If you’ve read my personal adoption story, then you are aware of the differences between the reasons that my parents had for adopting me and the reasons that my wife and I had for adopting our two children. Regardless, the reasons that matter are the reasons that you have and any that your spouse may have. It is vital that you see eye to eye on any factors and decisions that you make as you go through the adoption process.
There are many different reasons why people can’t have children of their own. As a result they may be considering adoption. It may surprise you that some individuals can naturally have a baby but choose not to. They may have a family history of serious medical problems or mental health concerns. As a result they are afraid to bring a child into the world that is at such a risk to be affected by them. Adoption is also a consideration when your spouse has a child from a prior relationship. Understanding why you wish to adopt is just as important as any other factor in the decision to adopt.
Another factor to consider is if you have had to contend with infertility issues that led you to this point. If so, are you sure you’re ready to move on. Have you fully grieved any loss related to infertility? Processing these emotions are critical. You may wish to consider counseling before pursuing an adoption.
The thought of having a child in your life is one that many people are excited about. You do need to carefully think about the adoption process for you though. There are many things to consider before you will be able to decide if it is right for you. Do you enjoy being around children? If so, do you like them once they get older? Many people love the idea of having a baby in the home but keep in mind they do grow up!
“There are many things to consider before you will be able to decide if it is right for you”
You may also ask yourself if you can love an adopted child as if it were your own. This can be a real issue if only one parent is convinced that they can and will. And a good reason to not yet adopt. It is crucial that you both see yourselves loving your adopted child unconditionally.

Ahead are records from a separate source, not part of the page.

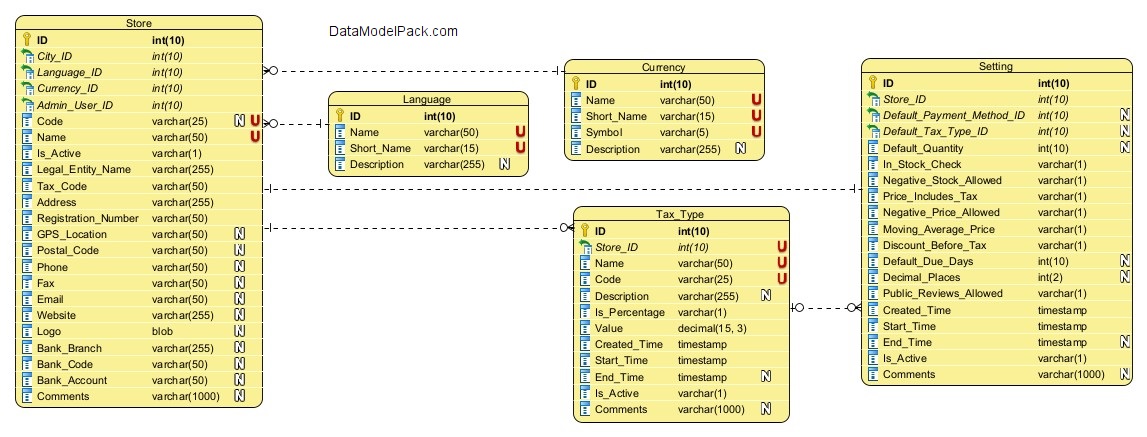The height and width of the screenshot is (437, 1147).
Task: Select the Tax_Type table title header
Action: point(680,214)
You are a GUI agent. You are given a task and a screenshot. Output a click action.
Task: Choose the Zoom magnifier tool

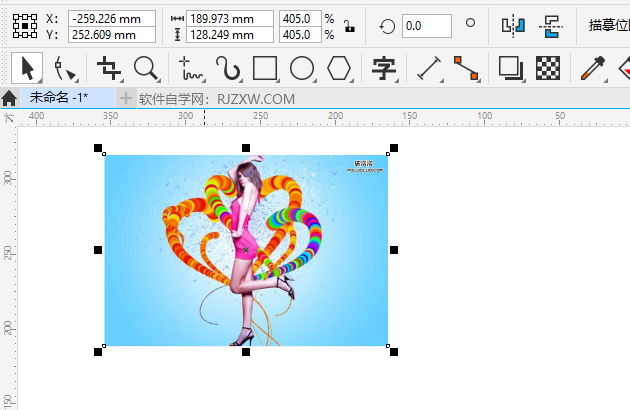[147, 68]
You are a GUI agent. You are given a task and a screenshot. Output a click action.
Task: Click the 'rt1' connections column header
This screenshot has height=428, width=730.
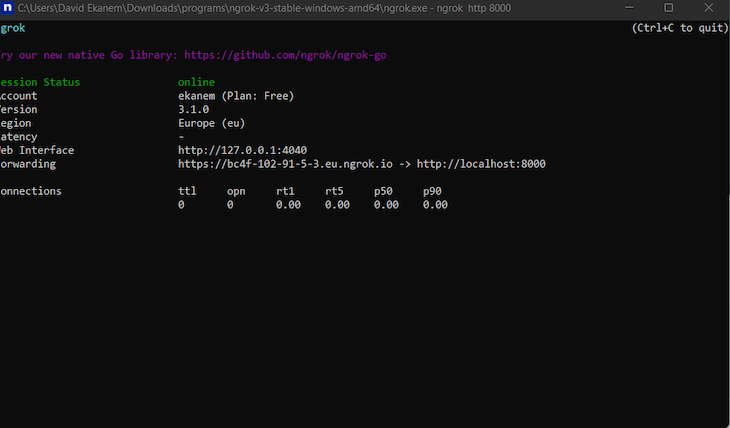coord(285,191)

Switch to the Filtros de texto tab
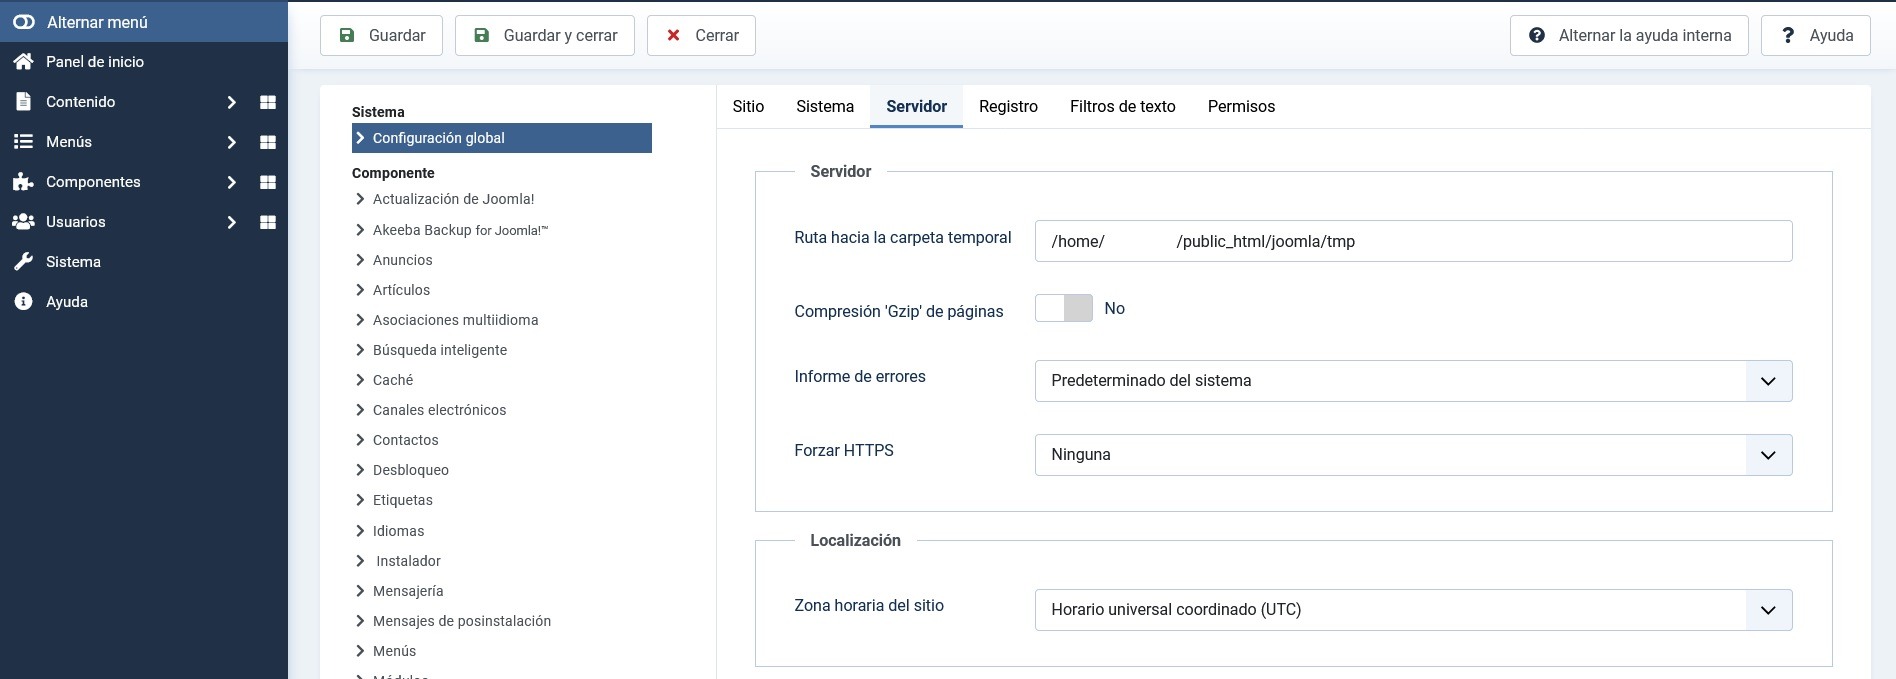click(1122, 106)
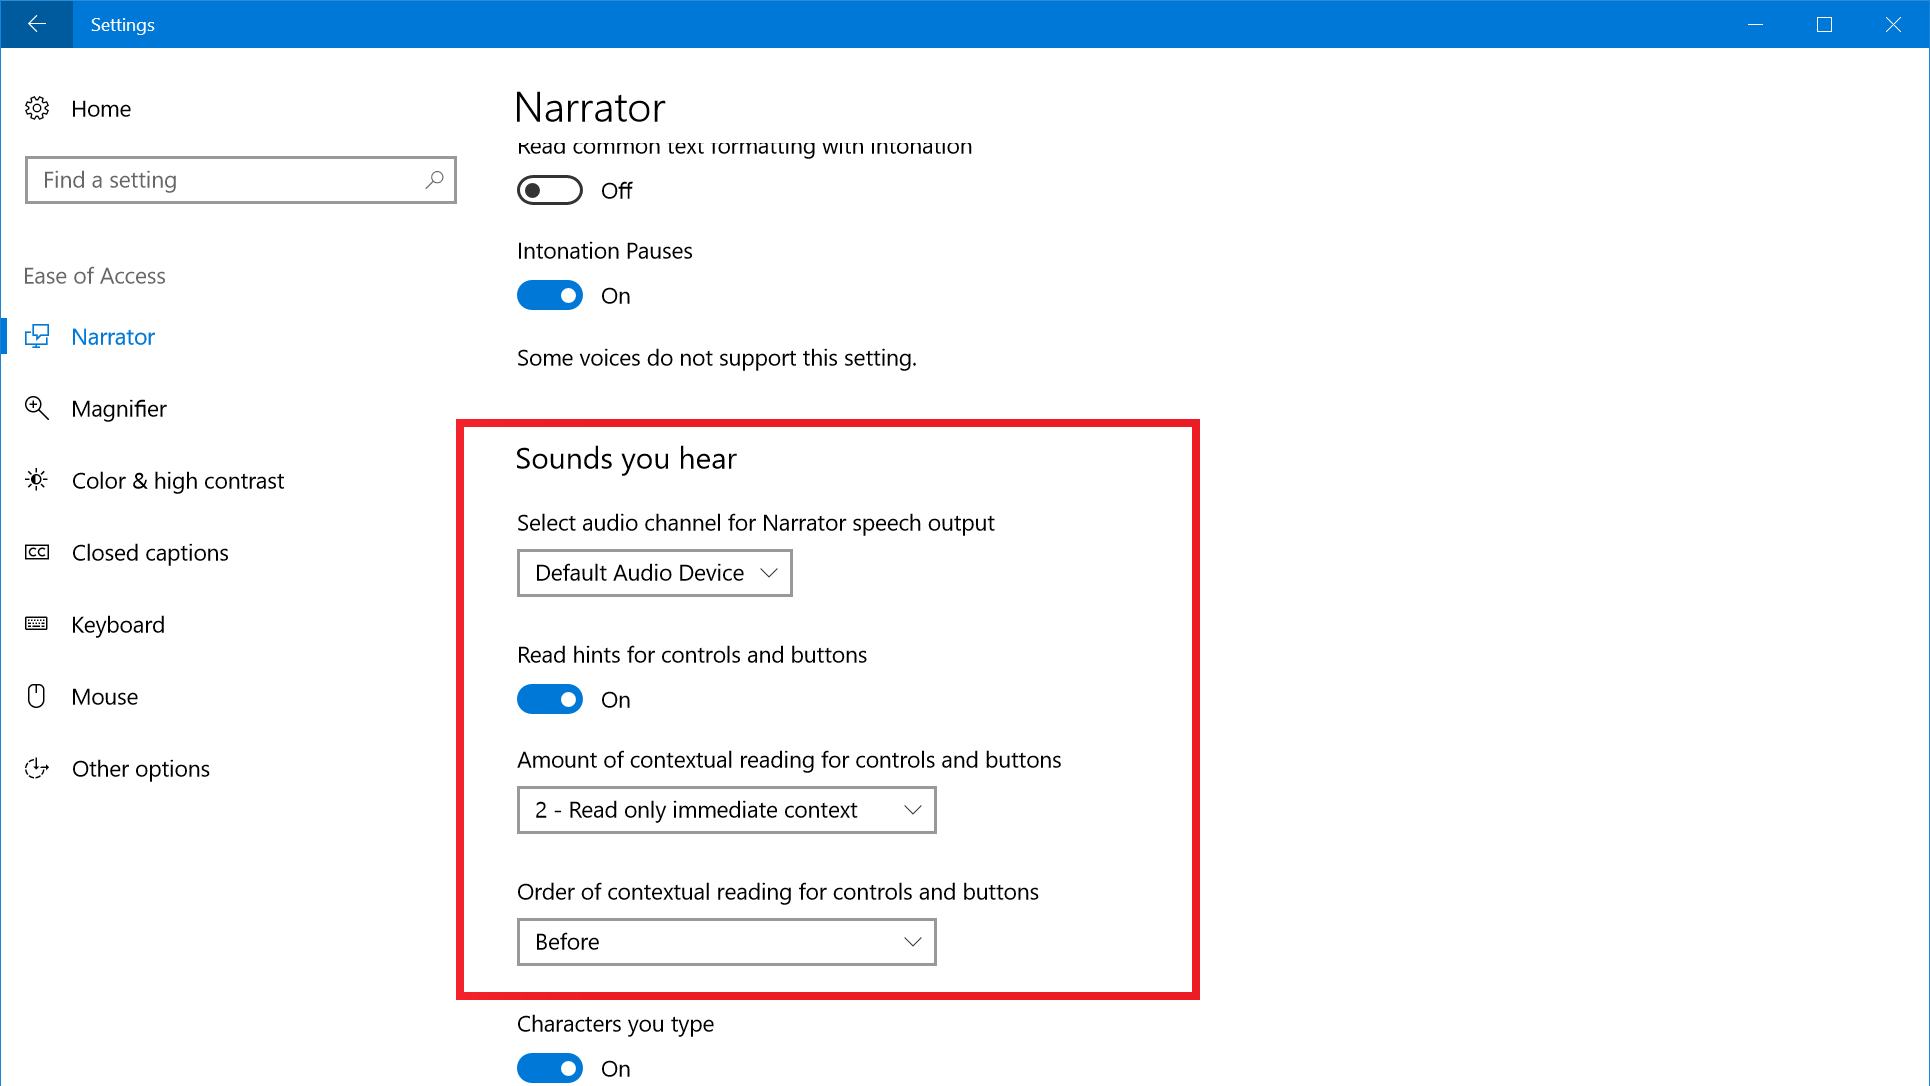Select the Magnifier menu item

[119, 408]
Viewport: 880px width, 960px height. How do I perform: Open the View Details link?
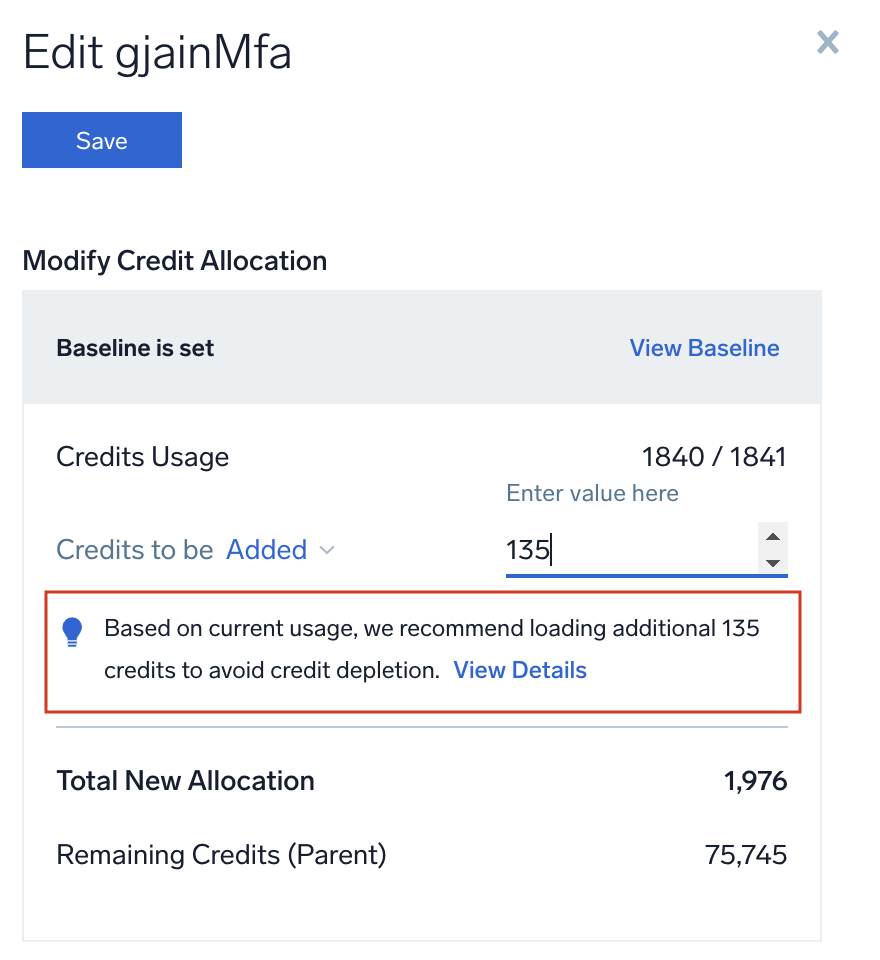520,670

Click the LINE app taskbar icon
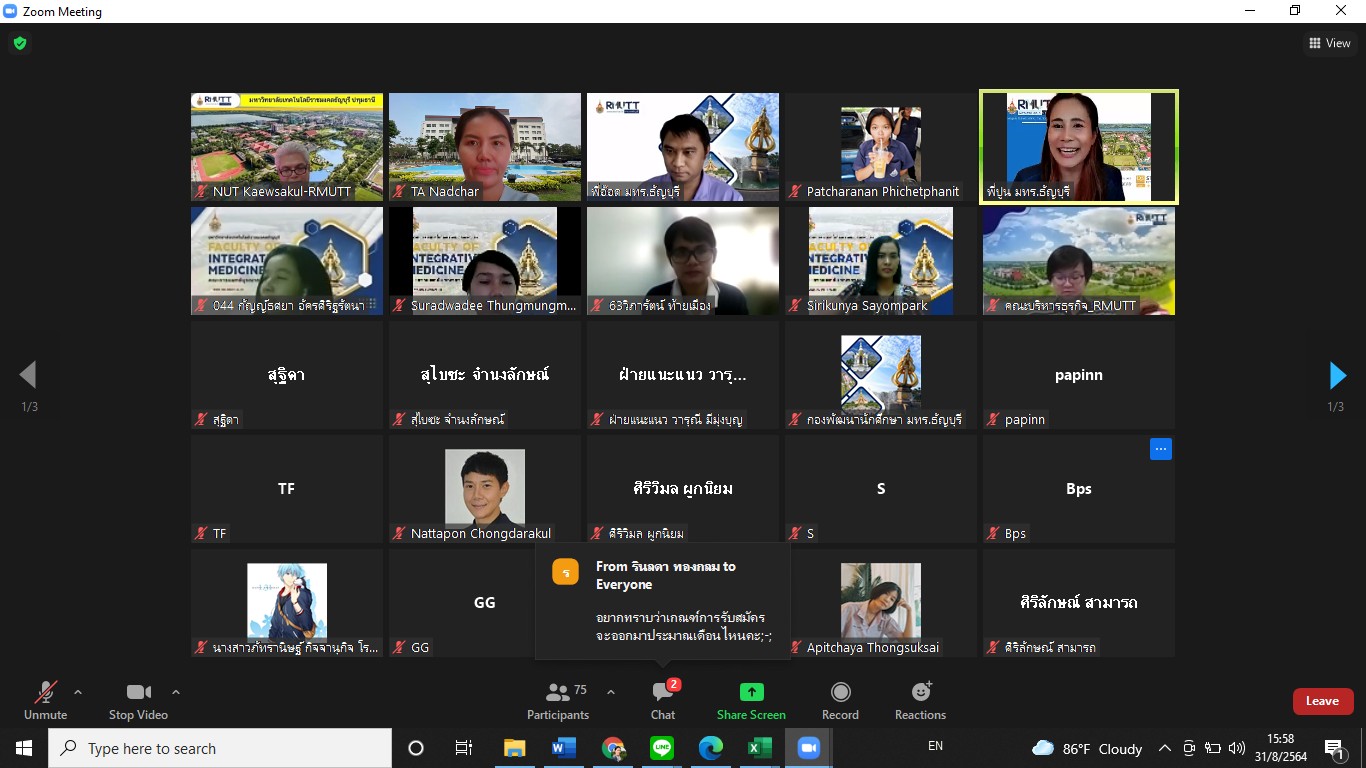pos(662,748)
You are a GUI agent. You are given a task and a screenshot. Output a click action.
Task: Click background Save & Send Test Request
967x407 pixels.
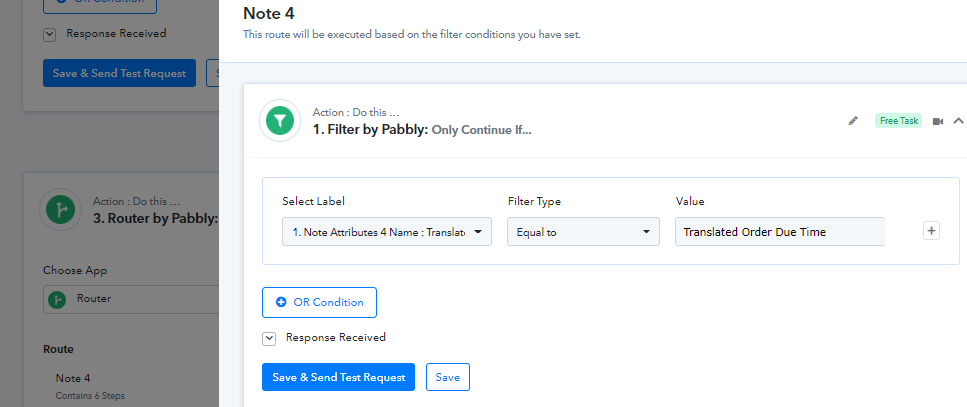(119, 73)
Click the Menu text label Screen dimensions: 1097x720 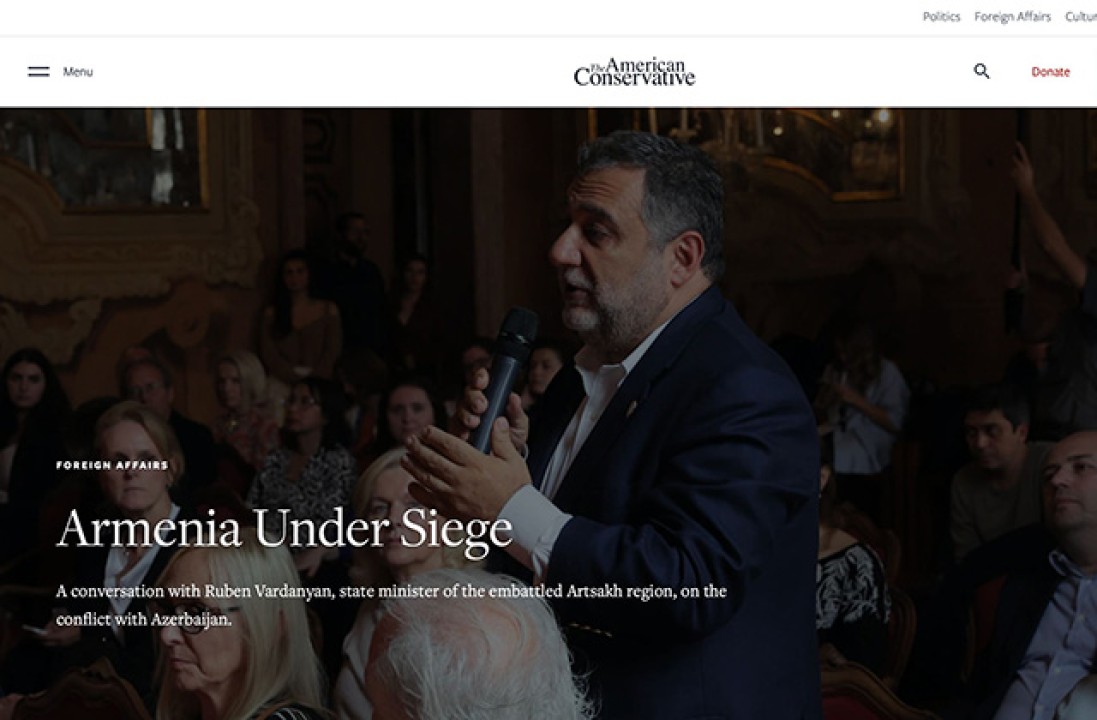coord(78,71)
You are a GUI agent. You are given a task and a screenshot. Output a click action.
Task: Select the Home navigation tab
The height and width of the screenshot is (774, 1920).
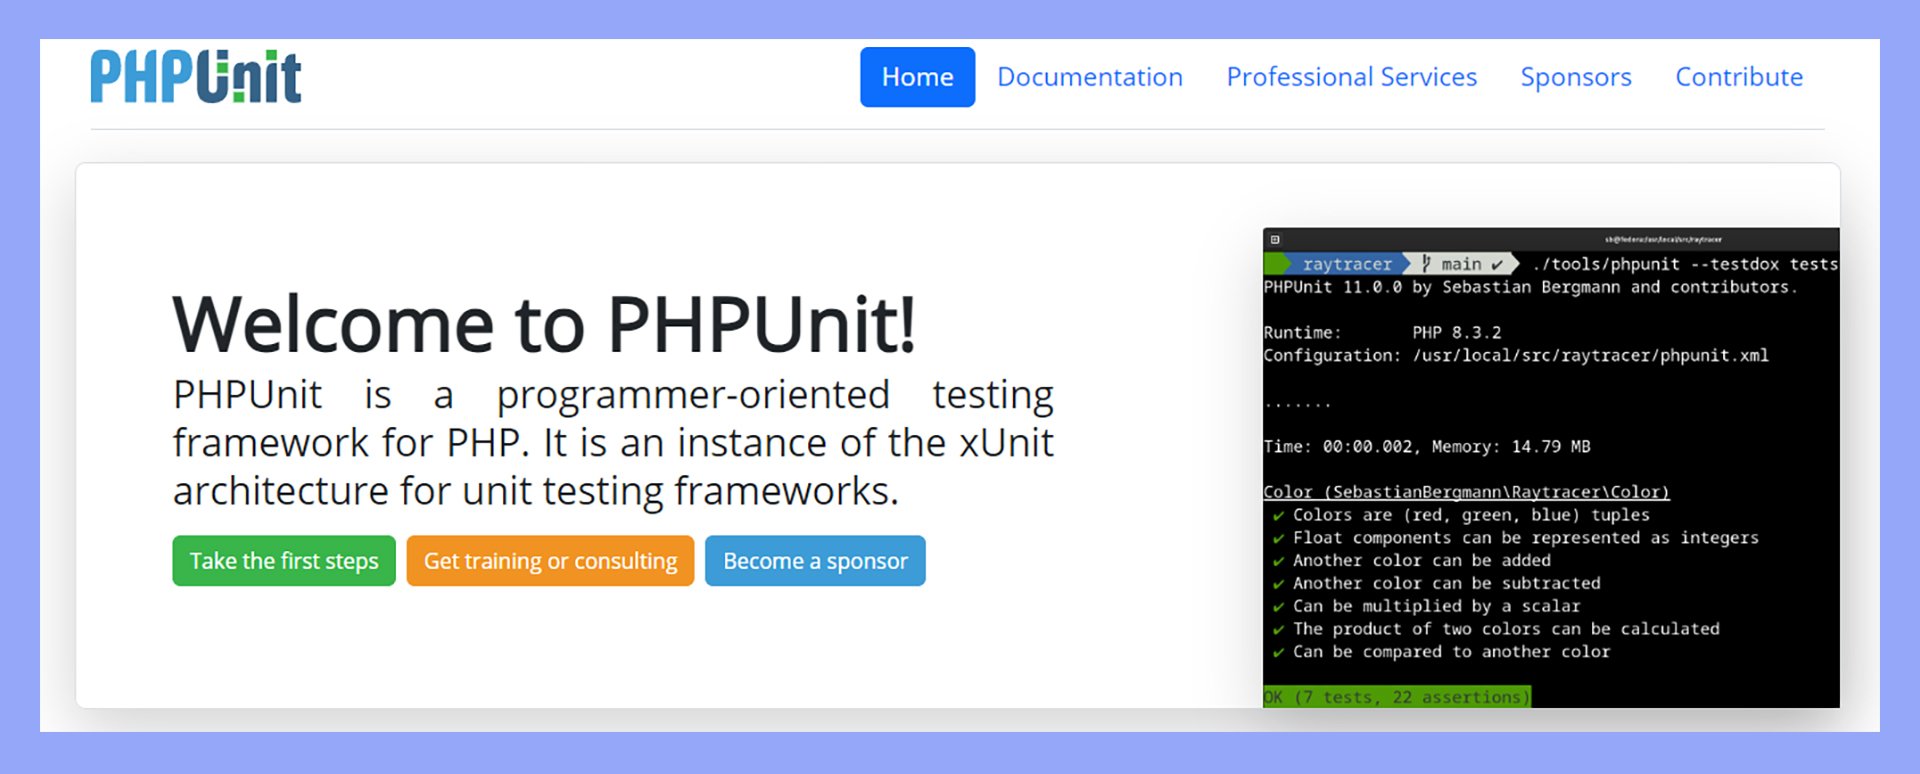tap(917, 77)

There are other factors to consider as well when you want to adopt a child. What is your career? Does it reasonably allow you the time to dedicate to caring for a child? Do you have enough work experience that it is reasonable for you to maintain employment? Children require plenty of love but they also require plenty of money to provide for them properly. Make sure you take a realistic look at your finances because the burden of caring for a child can be very stressful if you aren’t financially prepared for it.
Ask yourself why you want to adopt a child. Make sure it is for all the right reasons. If you are afraid to be alone then you aren’t ready to complete this process. If you want someone to take care of you then this isn’t the route to go either. Your reasons for adoption a child need to include a passion for children and the desire to bring a new type of joy to your life. Taking care of a child is a huge responsibility, so be honest with yourself about if it is something you can do well or not.
Too many people adopt a child because they feel pressure from society to be a parent. Therefore they set out to fulfill a role that they really don’t want. They may feel like they do want children some day, but right now isn’t the best time for that. Another common scenario is for one person in a relationship to push the other to adopt a child with them. While you may want to make your partner happy, be honest with them about how you feel about being responsible for a child.
“Too many people adopt a child because they feel pressure from society to be a parent”
Another thing to consider that is just as important as whether or not you are ready to adopt is birth parent or family involvement; both initially and long term. Open adoptions, to some degree, are becoming far more commonplace. There are several benefits to an open adoption. Being able to get answers to questions such as why did my parents put me up for adoption and where am I from? Also maintaining a relationship with the birth parent of family. This helps the child to develop a sense of identity. Also there is the access to medical history.
Don’t let your fears though about not being a perfect parent stop you from adopting a child. In reality no one out there is a perfect parent, and everyone makes mistakes. If you have plenty of love to share with a child though you will figure out ways of parenting that work for you and your child. Sometimes it just takes giving it a chance for you to see how good you are at it. If you are worried though you should consider taking some parenting classes before you adopt.
These types of classes are often offered locally by various community agencies. Many adoption agencies have them as well that you can ask about. If time restraints are a problem there are even online parenting classes that you can look into. The more confident you are in your abilities to take care of a child, the more you will be motivated to move forward with adopting one.
Once you’ve made the decision to adopt there are a few things to take into consideration. The preferred age of the child is one. Is it absolutely necessary that it be an infant? Or is it acceptable to adopt an older child? And if so, how old? Then there is ethnicity. Must the child be of the same race? Is a mixed race child ok with both parents. It is vital that both parents be on board with any of these decisions. These options come with varied expected timelines. Some come to fruition with a much shorter average wait. All of these things must be discussed by both parents prior to pursuing a child for adoption.
Adopting a child can be an amazing experience and one that adds so much joy to the rest of your life. It is a complete commitment though so make sure you are ready for it. Don’t adopt a child due to pressure from society or even from your spouse. You need to carefully evaluate your reasons for doing so. It isn’t fair to you or to the child you adopt if you aren’t going to dedicate yourself 100% to this type of commitment.